Render the records as a numbered list, beginning with the line containing "Identify the location of next." and continuing through the line containing "The height and width of the screenshot is (756, 2576).", and leave out any blank lines.

Text and item location records:
------------------------------
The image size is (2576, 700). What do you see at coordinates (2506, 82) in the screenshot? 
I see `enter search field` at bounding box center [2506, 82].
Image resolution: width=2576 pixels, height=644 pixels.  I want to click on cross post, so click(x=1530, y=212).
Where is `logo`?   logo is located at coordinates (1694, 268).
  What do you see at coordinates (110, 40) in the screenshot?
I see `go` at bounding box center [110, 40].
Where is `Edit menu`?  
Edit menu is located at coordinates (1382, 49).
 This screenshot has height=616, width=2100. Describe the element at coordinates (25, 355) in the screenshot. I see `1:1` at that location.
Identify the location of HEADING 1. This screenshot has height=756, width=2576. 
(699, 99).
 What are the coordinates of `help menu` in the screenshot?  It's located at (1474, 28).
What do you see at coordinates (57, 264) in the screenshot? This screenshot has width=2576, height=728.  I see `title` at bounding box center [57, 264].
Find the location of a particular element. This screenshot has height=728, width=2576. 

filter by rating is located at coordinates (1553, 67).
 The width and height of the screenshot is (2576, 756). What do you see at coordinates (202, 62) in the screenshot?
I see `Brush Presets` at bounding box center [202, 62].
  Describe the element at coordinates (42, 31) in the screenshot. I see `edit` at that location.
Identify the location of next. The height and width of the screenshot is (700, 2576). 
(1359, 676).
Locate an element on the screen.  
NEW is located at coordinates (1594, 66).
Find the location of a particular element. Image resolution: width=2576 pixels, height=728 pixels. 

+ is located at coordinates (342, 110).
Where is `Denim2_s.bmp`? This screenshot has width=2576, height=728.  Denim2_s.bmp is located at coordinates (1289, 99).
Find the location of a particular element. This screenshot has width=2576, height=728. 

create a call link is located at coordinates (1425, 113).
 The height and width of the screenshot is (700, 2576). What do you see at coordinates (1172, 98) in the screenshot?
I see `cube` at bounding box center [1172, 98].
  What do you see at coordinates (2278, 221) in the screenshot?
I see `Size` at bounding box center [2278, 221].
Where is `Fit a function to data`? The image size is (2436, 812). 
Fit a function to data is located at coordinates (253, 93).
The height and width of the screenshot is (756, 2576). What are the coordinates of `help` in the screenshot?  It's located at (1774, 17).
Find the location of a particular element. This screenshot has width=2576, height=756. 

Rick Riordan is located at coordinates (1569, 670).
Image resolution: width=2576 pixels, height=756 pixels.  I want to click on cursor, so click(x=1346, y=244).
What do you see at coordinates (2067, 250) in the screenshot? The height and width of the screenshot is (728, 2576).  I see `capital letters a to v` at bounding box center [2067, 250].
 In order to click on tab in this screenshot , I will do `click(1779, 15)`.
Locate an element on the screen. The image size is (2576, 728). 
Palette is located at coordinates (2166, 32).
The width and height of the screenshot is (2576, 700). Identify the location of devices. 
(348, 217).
------------------------------
## Final answer
1. Identify the location of next. The height and width of the screenshot is (700, 2576). 
2. (1359, 676).
3. Locate an element on the screen.  
4. NEW is located at coordinates (1594, 66).
5. Find the location of a particular element. Image resolution: width=2576 pixels, height=728 pixels. 
6. + is located at coordinates (342, 110).
7. Where is `Denim2_s.bmp`? This screenshot has width=2576, height=728.  Denim2_s.bmp is located at coordinates (1289, 99).
8. Find the location of a particular element. This screenshot has width=2576, height=728. 
9. create a call link is located at coordinates (1425, 113).
10.  The height and width of the screenshot is (700, 2576). What do you see at coordinates (1172, 98) in the screenshot?
11. I see `cube` at bounding box center [1172, 98].
12.   What do you see at coordinates (2278, 221) in the screenshot?
13. I see `Size` at bounding box center [2278, 221].
14. Where is `Fit a function to data`? The image size is (2436, 812). 
15. Fit a function to data is located at coordinates (253, 93).
16. The height and width of the screenshot is (756, 2576). What are the coordinates of `help` in the screenshot?  It's located at (1774, 17).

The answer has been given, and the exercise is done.